À propos, vous avez mon Mahomet ; Mme de Tencin le lira, monsieur le cardinal[5] le lira qu’en auront-ils dit ? et M. Pallu, on ne peut pas se dispenser de lui en accorder une lecture.

Je vous prie de présenter mes respects à madame votre tante ; et, si je n’étais pas aussi profane, aussi irrévocablement damné que j’ai l’honneur de l’être, je demanderais la bénédiction de Son Éminence.

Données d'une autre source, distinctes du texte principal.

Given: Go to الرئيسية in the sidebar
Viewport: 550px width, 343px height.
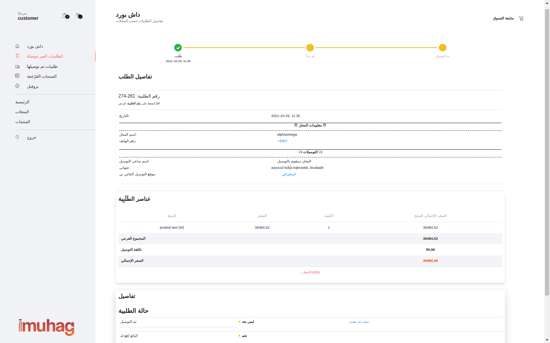Looking at the screenshot, I should click(x=22, y=102).
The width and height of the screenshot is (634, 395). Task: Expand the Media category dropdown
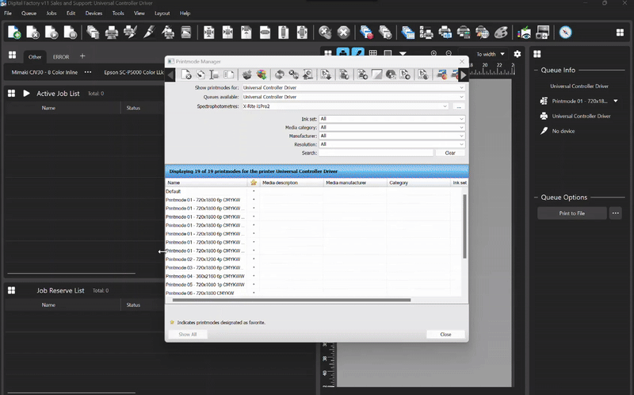(x=391, y=127)
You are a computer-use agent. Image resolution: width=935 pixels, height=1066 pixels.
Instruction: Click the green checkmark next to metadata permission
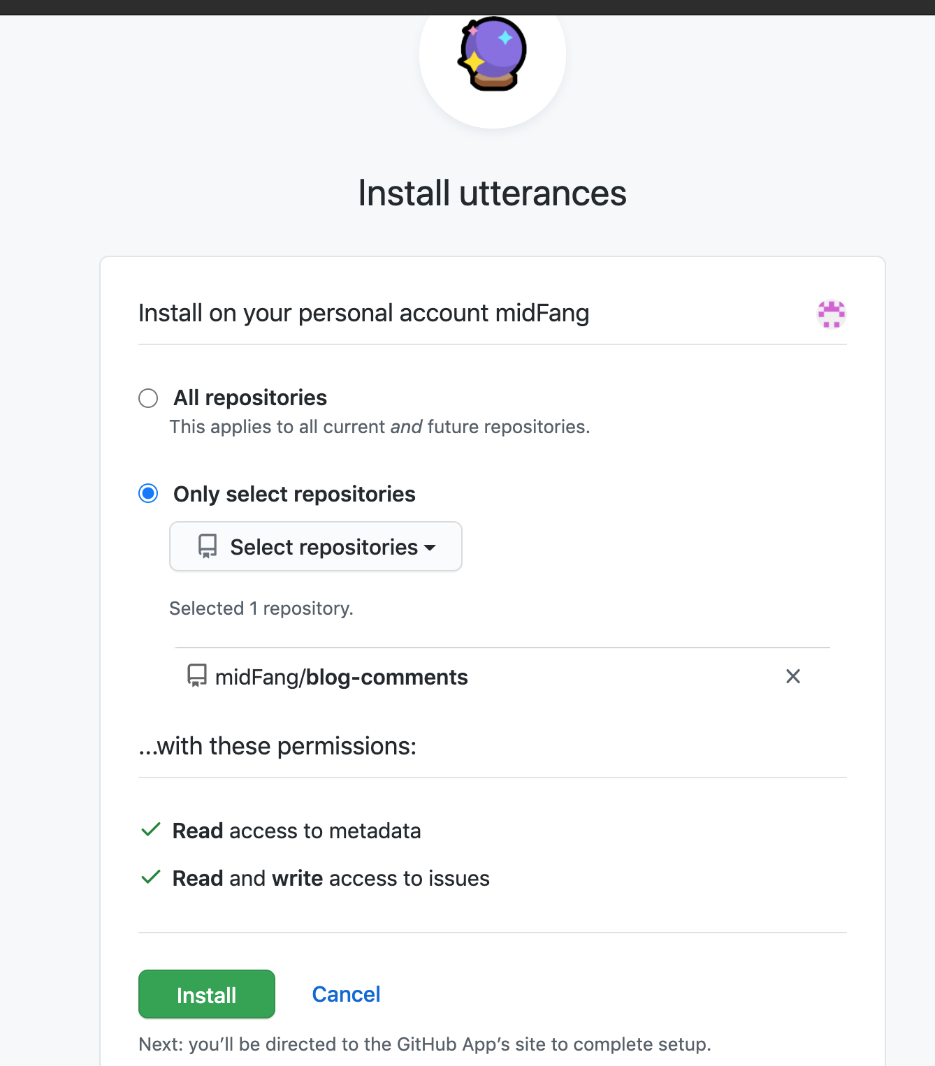click(x=151, y=830)
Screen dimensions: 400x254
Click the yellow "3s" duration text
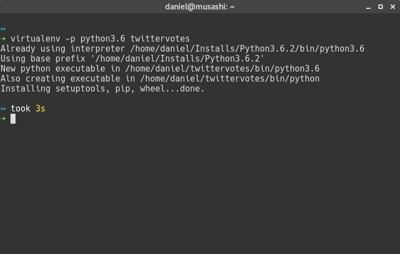tap(40, 109)
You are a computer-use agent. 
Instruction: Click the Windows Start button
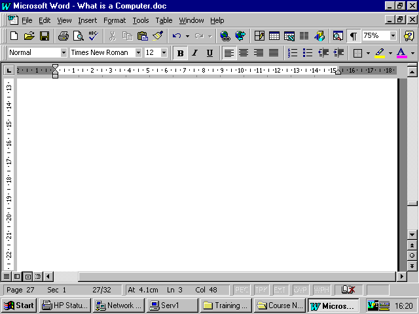[x=19, y=305]
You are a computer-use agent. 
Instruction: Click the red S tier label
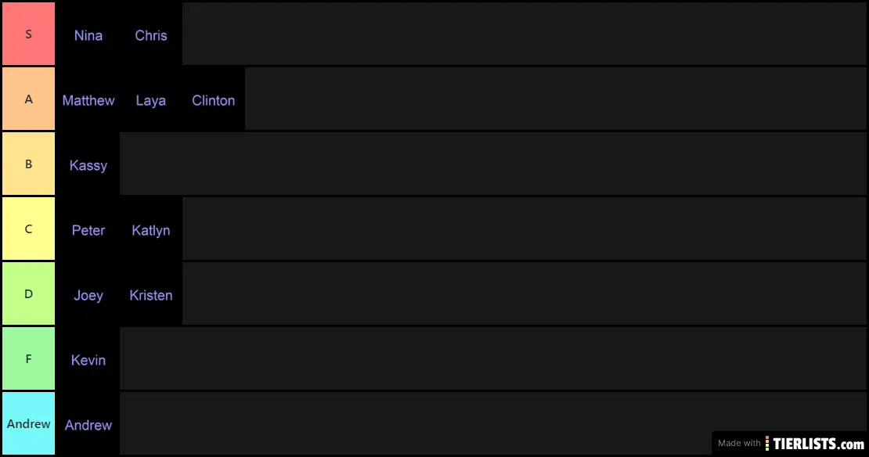tap(28, 34)
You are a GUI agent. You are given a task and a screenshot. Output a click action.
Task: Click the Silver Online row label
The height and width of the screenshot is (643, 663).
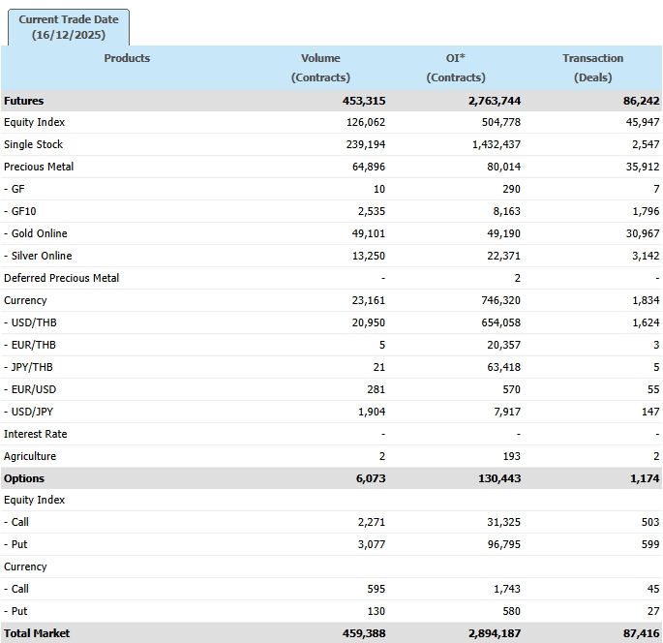(x=38, y=256)
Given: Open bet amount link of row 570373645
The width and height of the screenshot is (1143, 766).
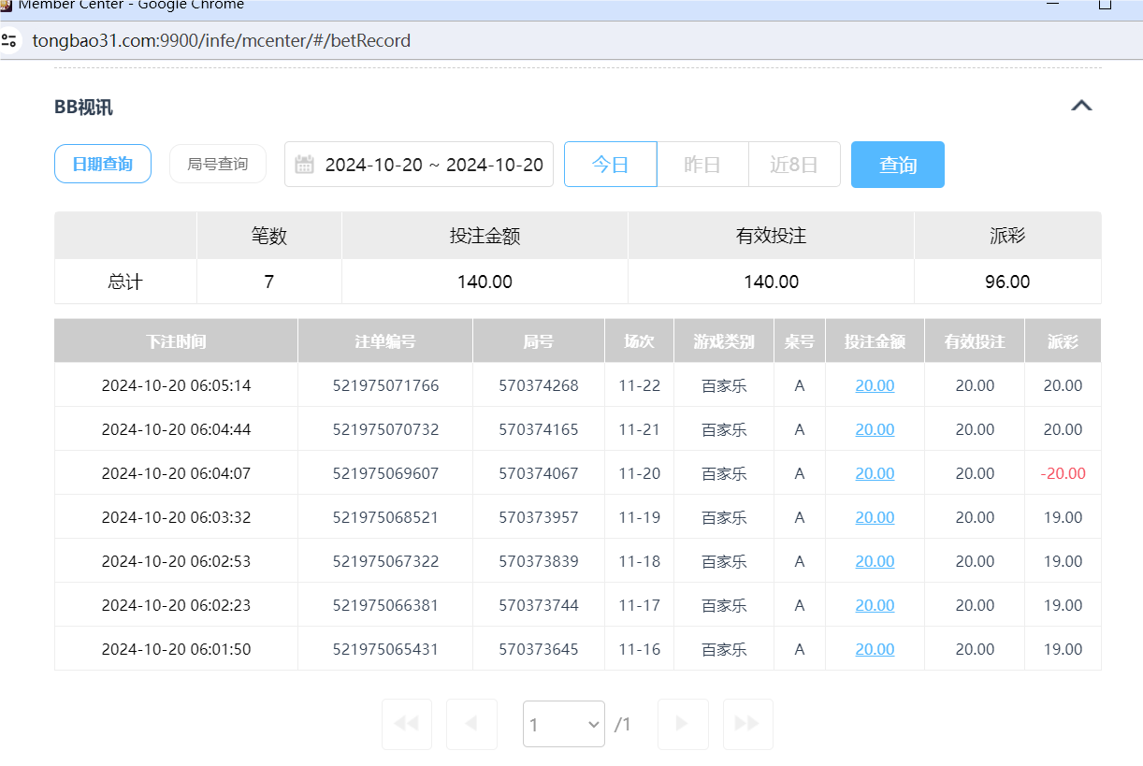Looking at the screenshot, I should [875, 648].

1524. — À MADAME DE CHAMPBONIN.
De Reims.

On a retenu, ma chère amie, la vivacité de mes sentiments, et l’on a réglé que celui des voyageurs qui ne vous est pas le moins attaché serait le dernier à vous écrire. Nous voilà dans la ville de la sainte ampoule ! Je vous jure que Mme la marquise du Châtelet n’a jamais été plus aimable. Elle a enchanté toute la ville de Reims et, comme de raison, ceux à qui elle plaît tant lui ont donné un jour deux pièces en cinq actes, l’une avant souper, et l’autre après. La dernière a été suivie d’un bal qu’on n’attendait pas, et qui s’est formé tout seul. Jamais elle n’a mieux dansé au bal ; jamais elle n’a mieux chanté à souper ; jamais tant mangé, ni plus veillé. Elle loge chez mon ami M. de Pouilly[6], homme d’une vaste érudition, et cependant aimable, doux, facile,

  1. Voyez tome XXIII, page 117.
  2. Voltaire dédia effectivement Mahomet à Benoit XIV, au lieu de Frédéric II.
  3. Ma doit être une faute : la Fête d’Auteuil ou la Fausse Méprise, comédie en trois actes et en vers libres, jouée le jeudi 23 auguste 1742, est de Boissy. (B.)
  4. Voyez tome XXXIII, page 385.
  5. Le cardinal de Tencin.
  6. Lévesque de Pouilly. Voyez tome XXXV, page 194.